Direction: Rewrite the lines starting at the one containing "Click A5 alarm indicator for 018G2-30284" and ending at the one containing "At what coordinates", adding 49 to every coordinate in their answers and keeping all other wording unchanged. Leave the pictures out of your reply.

Data listing:
──────

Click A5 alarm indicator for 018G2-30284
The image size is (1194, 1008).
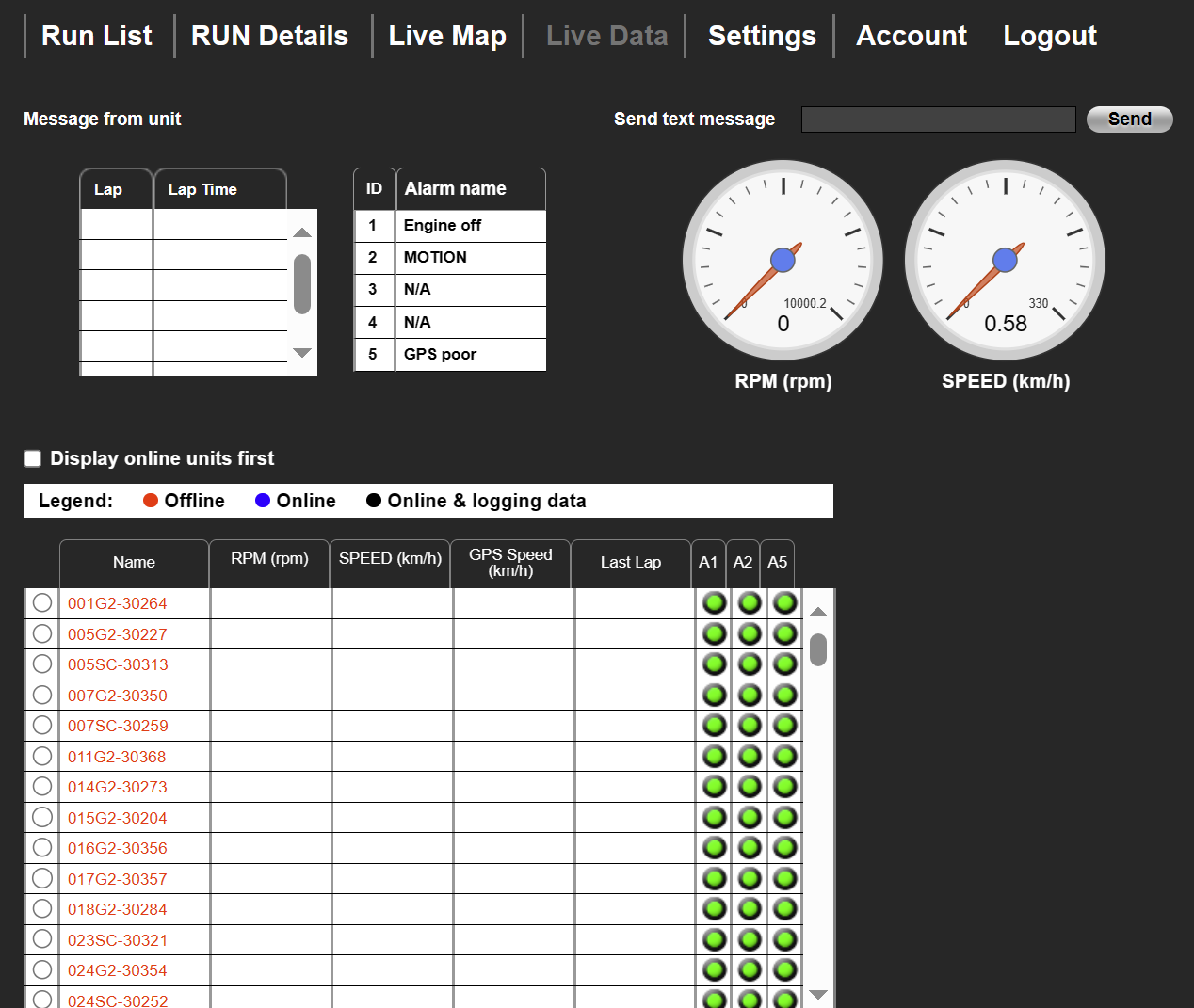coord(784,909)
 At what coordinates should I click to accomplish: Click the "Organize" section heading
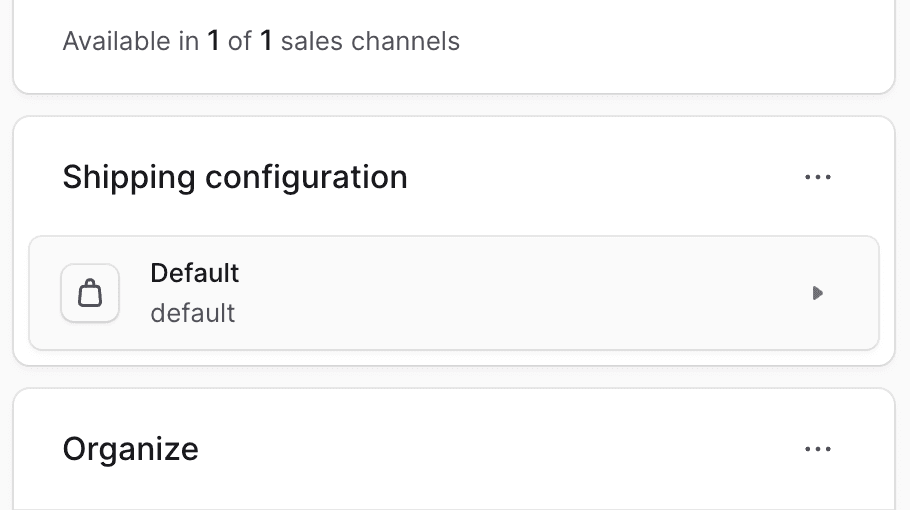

──────

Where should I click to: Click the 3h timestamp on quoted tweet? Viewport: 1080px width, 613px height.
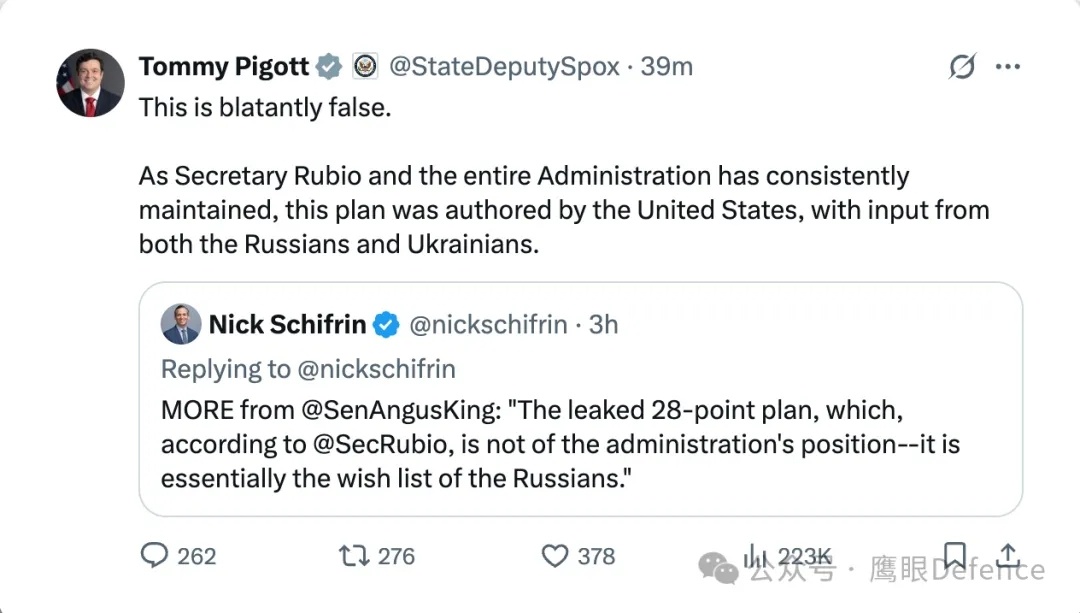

──────

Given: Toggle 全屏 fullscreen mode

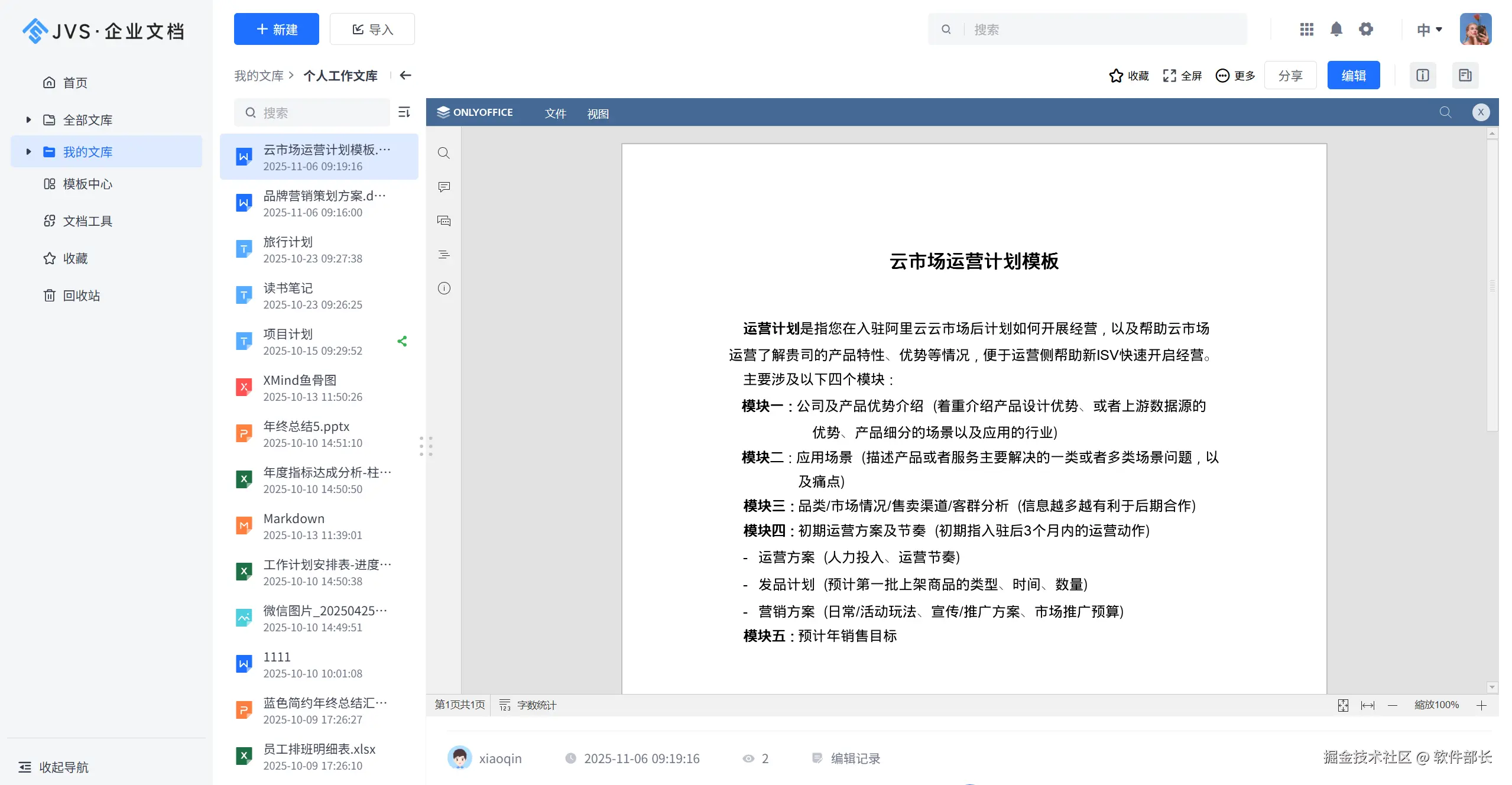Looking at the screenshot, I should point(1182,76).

──────

Written solution:
Click A5 alarm indicator for 018G2-30284
The image size is (1194, 1008).
coord(833,958)
 At what coordinates should I click to accomplish: Click the "Organize" section heading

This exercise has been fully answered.